### DIRECTION:
Edit the lines from the start through the one containing "Action: [x=397, y=380]" so that "GUI agent" becomes "web agent", with nothing else changed. Return only those lines.

### RECORDS FOR THE EXERCISE:

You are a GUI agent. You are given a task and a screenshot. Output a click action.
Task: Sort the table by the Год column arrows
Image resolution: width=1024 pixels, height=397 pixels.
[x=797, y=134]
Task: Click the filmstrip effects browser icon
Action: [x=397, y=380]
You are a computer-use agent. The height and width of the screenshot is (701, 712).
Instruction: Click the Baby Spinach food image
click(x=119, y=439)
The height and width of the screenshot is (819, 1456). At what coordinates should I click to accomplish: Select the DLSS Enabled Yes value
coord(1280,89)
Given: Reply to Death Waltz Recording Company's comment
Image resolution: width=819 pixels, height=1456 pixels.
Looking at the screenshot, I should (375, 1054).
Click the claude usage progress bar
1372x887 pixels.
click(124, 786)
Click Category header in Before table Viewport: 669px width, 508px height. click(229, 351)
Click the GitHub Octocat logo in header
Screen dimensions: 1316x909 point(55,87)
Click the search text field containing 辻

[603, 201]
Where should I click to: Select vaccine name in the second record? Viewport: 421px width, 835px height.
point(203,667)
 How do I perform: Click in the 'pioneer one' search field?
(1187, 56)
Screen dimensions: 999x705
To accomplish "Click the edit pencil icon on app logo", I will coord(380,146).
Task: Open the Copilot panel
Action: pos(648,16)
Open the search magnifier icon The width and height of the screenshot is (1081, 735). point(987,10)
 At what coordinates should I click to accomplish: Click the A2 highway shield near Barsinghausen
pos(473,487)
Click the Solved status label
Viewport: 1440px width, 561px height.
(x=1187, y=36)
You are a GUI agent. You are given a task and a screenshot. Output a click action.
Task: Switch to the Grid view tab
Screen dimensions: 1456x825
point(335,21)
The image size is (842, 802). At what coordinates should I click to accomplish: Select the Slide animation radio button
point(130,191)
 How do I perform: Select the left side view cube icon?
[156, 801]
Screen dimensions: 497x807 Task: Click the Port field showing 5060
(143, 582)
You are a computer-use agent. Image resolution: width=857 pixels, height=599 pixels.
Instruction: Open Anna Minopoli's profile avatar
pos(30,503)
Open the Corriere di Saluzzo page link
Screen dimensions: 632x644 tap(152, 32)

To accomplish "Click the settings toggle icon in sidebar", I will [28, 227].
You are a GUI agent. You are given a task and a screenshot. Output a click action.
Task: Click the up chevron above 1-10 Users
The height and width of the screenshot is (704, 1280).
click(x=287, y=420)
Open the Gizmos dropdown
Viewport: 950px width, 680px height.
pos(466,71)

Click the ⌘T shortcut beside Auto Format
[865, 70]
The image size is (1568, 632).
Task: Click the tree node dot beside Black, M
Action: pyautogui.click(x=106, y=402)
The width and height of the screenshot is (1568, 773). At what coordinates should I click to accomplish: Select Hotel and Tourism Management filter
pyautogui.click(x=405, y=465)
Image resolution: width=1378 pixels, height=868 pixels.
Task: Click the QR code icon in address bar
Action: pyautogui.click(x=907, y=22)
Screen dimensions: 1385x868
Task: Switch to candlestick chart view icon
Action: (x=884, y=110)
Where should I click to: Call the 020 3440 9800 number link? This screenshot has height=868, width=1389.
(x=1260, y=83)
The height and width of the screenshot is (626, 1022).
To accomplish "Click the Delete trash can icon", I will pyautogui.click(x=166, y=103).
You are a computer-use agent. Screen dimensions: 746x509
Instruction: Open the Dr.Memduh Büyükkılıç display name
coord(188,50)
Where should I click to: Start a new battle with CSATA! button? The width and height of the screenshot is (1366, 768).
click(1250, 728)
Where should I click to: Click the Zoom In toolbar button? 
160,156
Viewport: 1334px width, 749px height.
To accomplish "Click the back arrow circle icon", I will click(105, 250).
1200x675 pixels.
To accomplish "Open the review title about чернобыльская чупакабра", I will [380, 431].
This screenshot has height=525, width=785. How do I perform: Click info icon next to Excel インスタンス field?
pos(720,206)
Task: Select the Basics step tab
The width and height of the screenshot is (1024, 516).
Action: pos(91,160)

### SOLUTION TO THE EXERCISE:
You are a web agent. You are given a task and a screenshot. Output a click action.
Task: Sort the table by the Год column arrows
Image resolution: width=1024 pixels, height=397 pixels.
[x=797, y=134]
Task: Click the filmstrip effects browser icon
Action: [x=397, y=380]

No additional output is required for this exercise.